Now suppose that, in a feat of daring, the state decides to pass another law mandating that, instead of a piece of tape stretched across the freeway, somebody has to run out there, dodging traffic and putting out sawhorses with handrwritten “BRIDGE OUT” signs taped to them.

The first three are struck and killed but a couple of sawhorses are put in the lanes for a minute, till they are run over and smashed by cars hurtling to their dooms.

At this point, the anti-DOT forces swing into action and declare that laws are futile and government is a waste of time. “Let’s enforce the laws we have, not pass more laws!” So 35,000 cars are allowed to plummet into the river each year as the “price of freedom”.

Perhaps you can see where I’m going with this.

The standard jaw of the Gun Cult since Sutherland is “The shooter had received a discharge from the Air Force that was supposed to bar him from getting a gun but he got one anyway because some clerk failed to file the right form. Let’s enforce the laws we have, not pass more laws!”
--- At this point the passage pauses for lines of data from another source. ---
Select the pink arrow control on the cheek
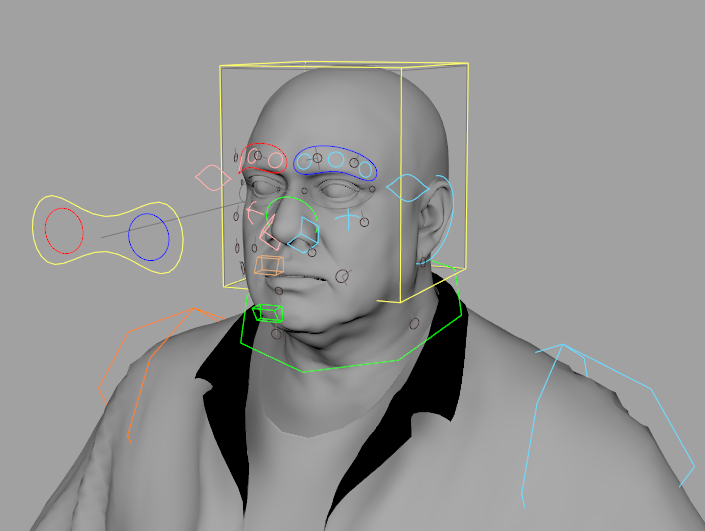This screenshot has width=705, height=531. point(252,211)
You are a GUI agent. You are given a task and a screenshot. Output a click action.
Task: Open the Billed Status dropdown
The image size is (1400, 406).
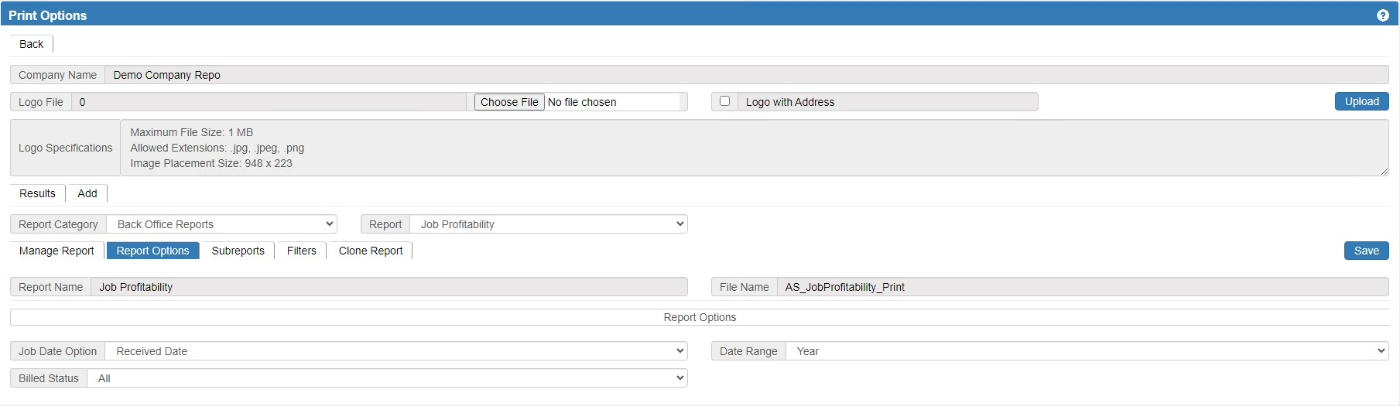387,378
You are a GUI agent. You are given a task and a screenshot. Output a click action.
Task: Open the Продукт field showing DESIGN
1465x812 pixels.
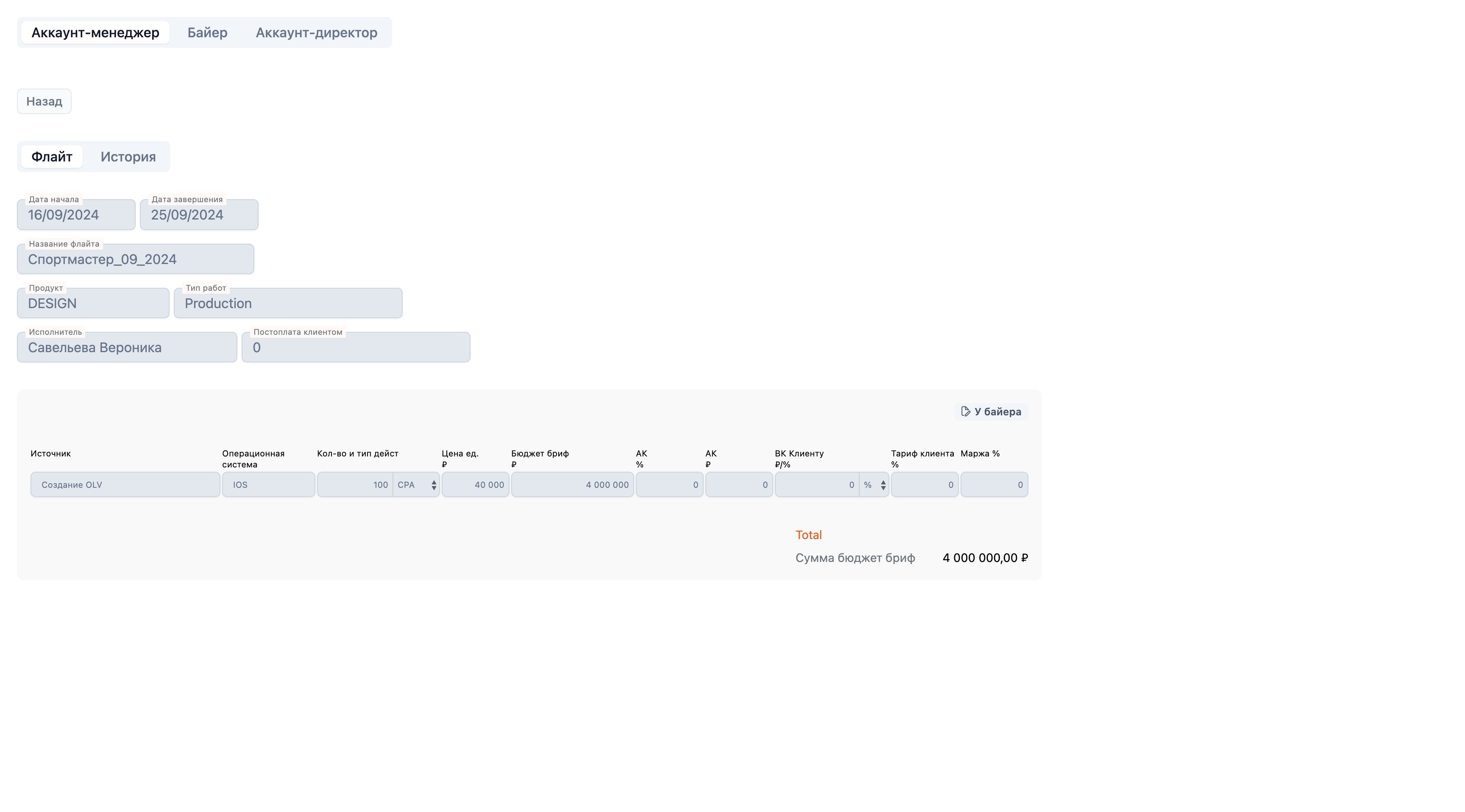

If the system you have is not doing the job, you make a better system. You don’t stick with the system you have that does not work. A system which comes down to one fallible clerk with a piece of paper standing between a maniac and the tools of mass slaughter is a crappy system: tape across the freeway. What there should be is multiple failsafes and redundancies making it well-nigh impossible for maniacs to so much as get within a mile of such technology. Which means, yes, more laws.

Image result for japan gun laws

The core issue is that Americans are dominated by a well-funded subculture dedicated to the supremacy of arms profits over human life.  So the whole tilt and slant of the discussion is away from “How do we keep schoolrooms full of children from being slaughtered in cold blood” and toward “What is the absolute least we can do to think about change and the absolute most we can do to whip up fear of change?”  In that environment, even *studying* the problem is feared and hated.

And the backbone of that culture calls itself “prolife” while it battles to make sure that Sandy Hook and Vegas and Sutherland go on forever and ever and ever with slogans like “we have enough tape across the freeway laws”.